The approx. 27.26 cent large interval with the oscillation ratio 64:63 is called the seventh or Leipzig comma, that between

the natural septime (7: 4 approx. 968.82 cents) and
the minor seventh (16: 9 approx. 996.08 cents)

the pure mood lies.

Historical classification

In Euclid's division of the canon , in which the theoretical knowledge about music of the time (approx. 3rd century BC) is summarized, one can read as sentence 14: "The octave is smaller than 6 whole tones." Octave the interval with the proportion (today's interpretation: frequency ratio) 2: 1 and the whole tone the interval with the proportion 9: 8. The difference (six whole tones - octave) is called the Pythagorean comma. In Euclid, its proportion is given as 531441: 524288 (however, the term κόμμα does not appear in Euclid).

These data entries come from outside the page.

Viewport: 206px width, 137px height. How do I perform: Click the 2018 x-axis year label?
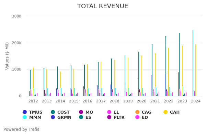114,101

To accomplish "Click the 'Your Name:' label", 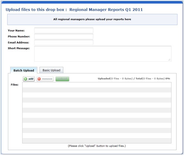I will tap(16, 30).
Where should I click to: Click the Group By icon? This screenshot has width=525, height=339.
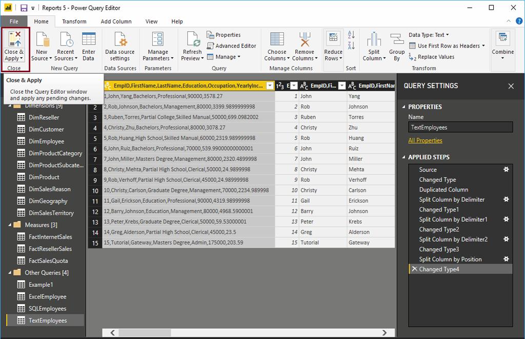point(396,40)
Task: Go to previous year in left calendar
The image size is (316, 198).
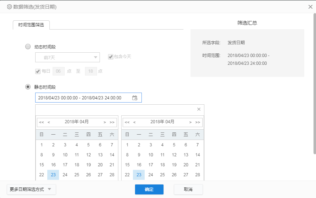Action: (42, 122)
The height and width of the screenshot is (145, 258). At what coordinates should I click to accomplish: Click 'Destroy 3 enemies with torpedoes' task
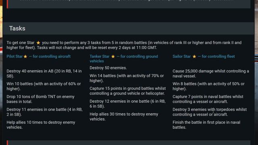point(210,112)

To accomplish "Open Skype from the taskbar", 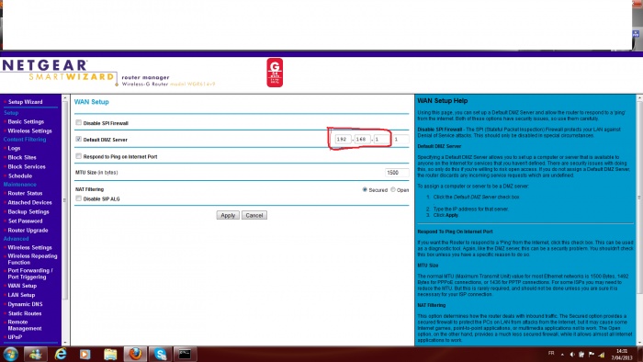I will pos(161,354).
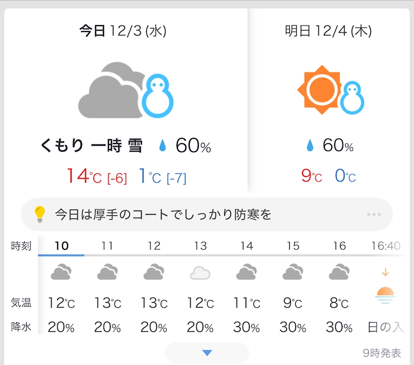Click the 16 o'clock cloudy icon

coord(339,272)
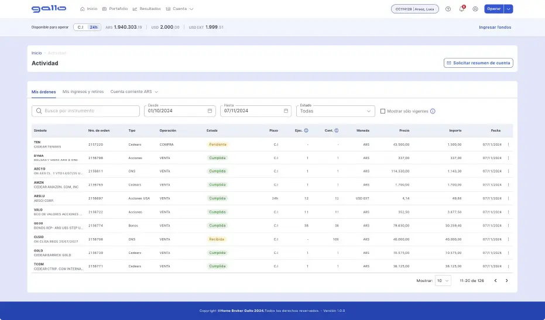Expand the Estado Todas dropdown

coord(335,111)
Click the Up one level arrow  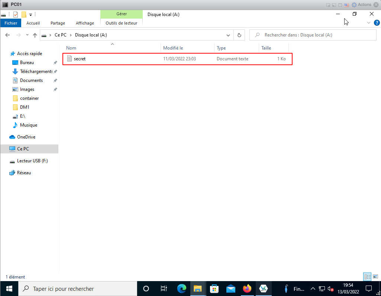click(x=35, y=35)
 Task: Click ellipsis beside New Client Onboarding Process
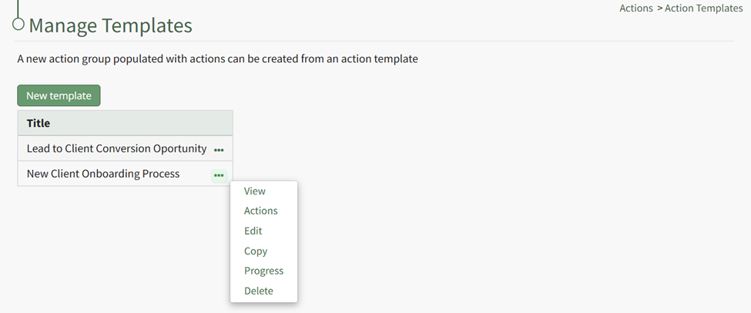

It was only with the advent of polyphonic music in the Renaissance and Baroque periods that commas played a decisive role, especially for tuning keyboard instruments, where there were only 12 pitches in the octave. A variety of tuning systems were developed in which the commas were distributed differently to the pitches.

Remarks

↑ Exactly: equal whole tone = 200 cents. 1/5 semitone = 40 cents.

[1] Exactly: equal whole tone = 200 cents. 1/5 semitone = 40 cents.